As old men negotiated the future of the planet and its inhabitants inside the COP26 conference hall, young women, many of them from Indigenous communities, led the masses of protesters who braved the drookit and filled the Glaswegian streets demanding bolder action to confront the climate crisis that will dominate their lives long after the negotiators have died. “Now is the time. Yesterday was the time,” Dominique Palmer, 22, an activist with Fridays for Future International, said during a panel discussion Thursday. “We need action right now.”

Solidarity

While negotiators say they are sensitive to the pleas of the generation that will inherit the crisis the negotiators’ generation failed to address, “​​they’re lying to themselves,” 24-year-old Philippine activist Mitzi Jonelle Tan told the New York Times. If they were listening, “they would be prioritizing people over profit.” Women and girls, particularly in the Global South, are especially vulnerable to the impacts of climate change, which will prevent 4 million girls from attending school this year, according to a UNICEF report.

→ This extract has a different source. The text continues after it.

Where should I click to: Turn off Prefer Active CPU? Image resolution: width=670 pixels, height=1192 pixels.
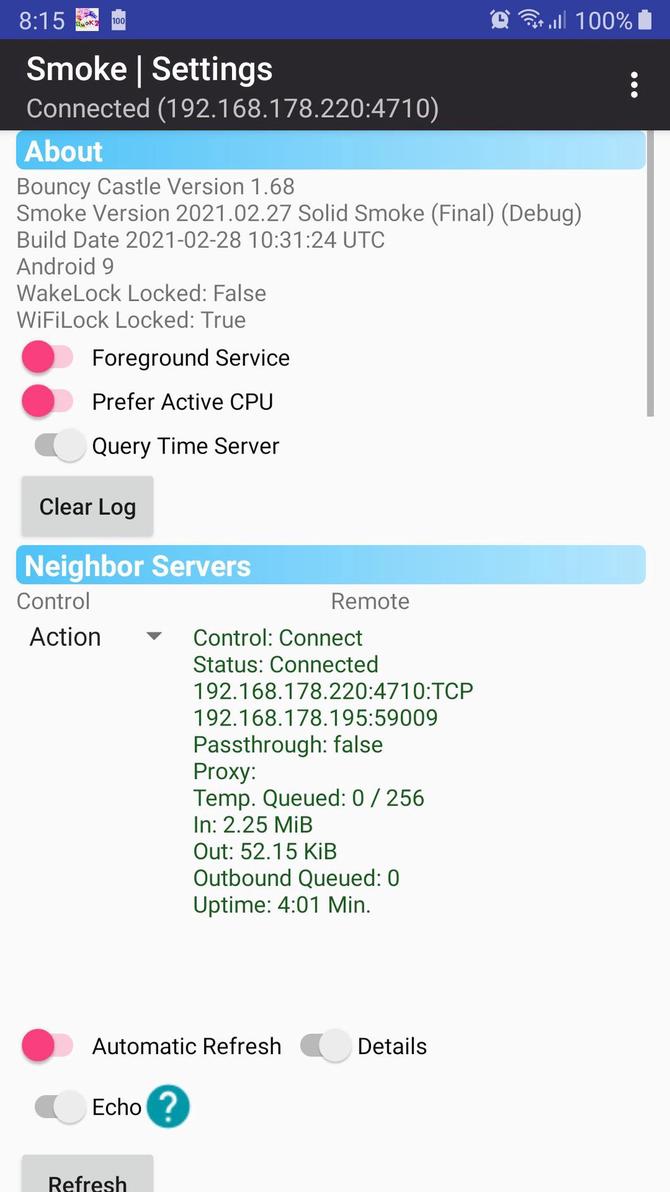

As “floods are ravaging” her native Uganda, “we are in a disaster that is happening every day,” Vanessa Nakate, 24, told protesters. African nations are responsible for just 3% of historic greenhouse gas pollution, yet those countries are “on the front lines of the crisis, but not on the front pages of the newspapers,” she said. “How will we have climate justice if people from the most affected areas are not being listened to?”

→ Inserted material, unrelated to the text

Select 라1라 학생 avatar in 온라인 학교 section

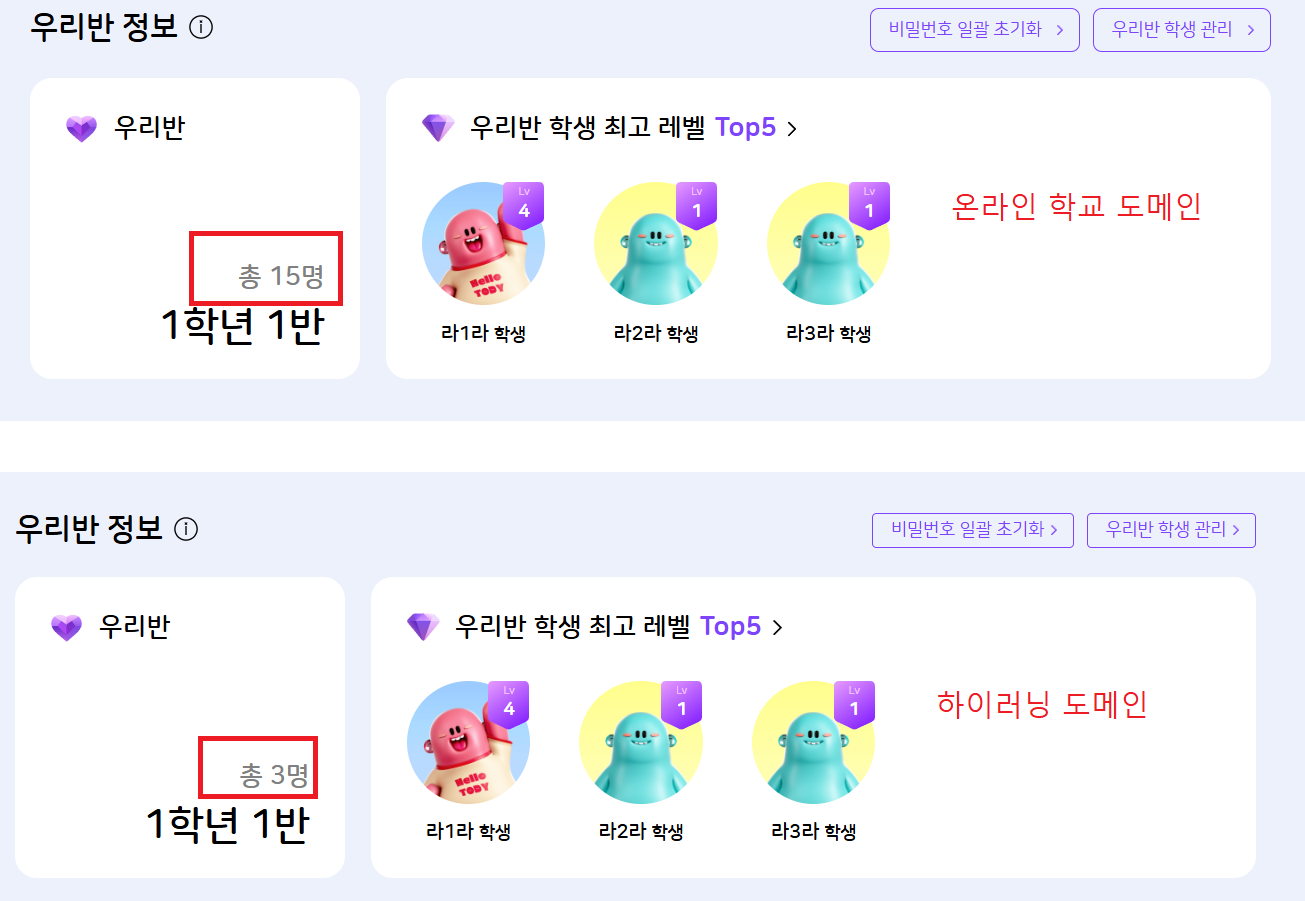tap(483, 244)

The protesters were joined by local trade unionists including Glasgow sanitation workers who joined because the youth had turned out to support them. “Climate justice and social justice go hand in hand,” Chris Mitchell, the branch convenor for Scotland’s GMB union refuse workers, said. Ewen Corke, 8, of Fife, brought a message closer to home: “Sorry I can’t tidy my bedroom, I am too busy saving the planet,” his t-shirt read. (New York Times $, Washington Post $, Bloomberg $, AP; UNICEF education report: E&E $; Union solidarity: Gizmodo, Messy room: Washington Post $)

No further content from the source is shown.